Évaluer les effets par des indicateurs, vecteurs de performance
Parmi les initiatives possibles, Elise Cointet cite la sollicitation des feedbacks post-mise en place de la semaine de 4 jours et l’implication des managers notamment par la création de groupes de travail. Pour elle, les indicateurs de performances, de bien-être au travail, ainsi que de satisfaction sont essentiels pour s’assurer que la culture de l’entreprise ainsi que la politique salariale correspondent réellement aux attentes des collaborateurs “car c’est notre souhait in fine. Mesurer la performance grâce à ces indicateurs permet de montrer l’impact d’une bonne politique HR sur le business.” ajoute t-elle.
Elise Cointet explique également que “le travail asynchrone permet de gagner en efficacité : moins de réunions rimera avec moins de charge mentale, moins de stress et donc plus de vélocité.”
Quelle solution pour rendre les collaborateurs plus engagés?
Elle ajoute alors que les avantages salariés peuvent jouer un rôle majeur dans ce genre de transformation : “Un salarié qui travaille 4 jours par semaine aura des journées plus intenses.
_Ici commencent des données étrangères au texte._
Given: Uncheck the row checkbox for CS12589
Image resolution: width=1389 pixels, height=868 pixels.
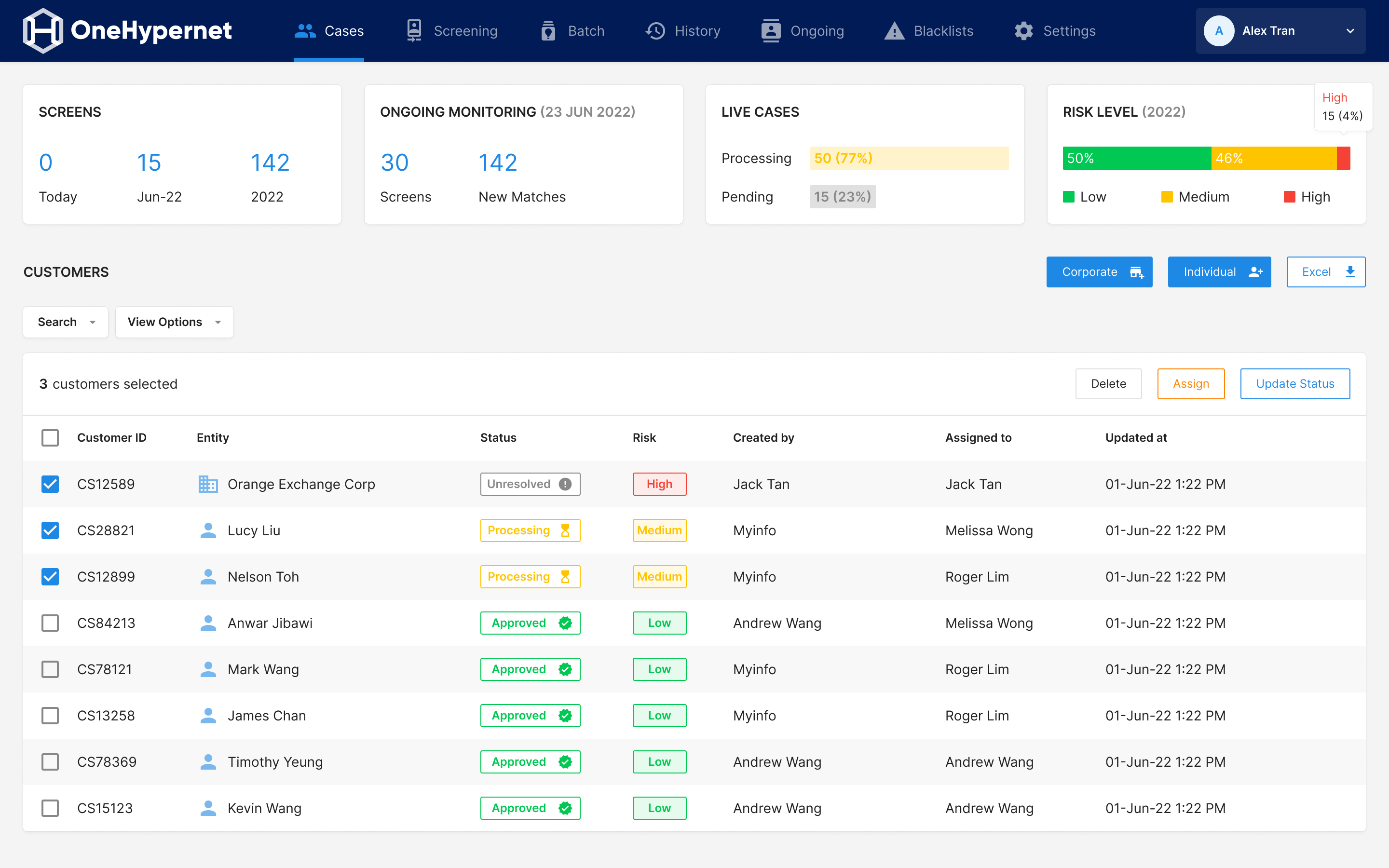Looking at the screenshot, I should coord(50,484).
Pour favoriser son bien-être au travail et réduire sa charge mentale, un des avantages à offrir serait par exemple l’accès aux services à la personne : garde d’enfants, aide ménagère…”. Payer les services à la personne avec des CESU dématérialisés comporte de nombreux avantages, tant pour les entreprises que pour les utilisateurs. Offrir une solution parentalité aux collaborateurs permettrait de les soutenir mais également d’assurer une bonne productivité. Elle conclut en expliquant que “la communication et la transparence seront vecteurs de performance et auront un effet positif sur la motivation et la cohésion des équipes.” L’équipe RH et les managers devront reprendre la température régulièrement afin de semer les inquiétudes et adapter l’organisation selon les résultats de cette transition.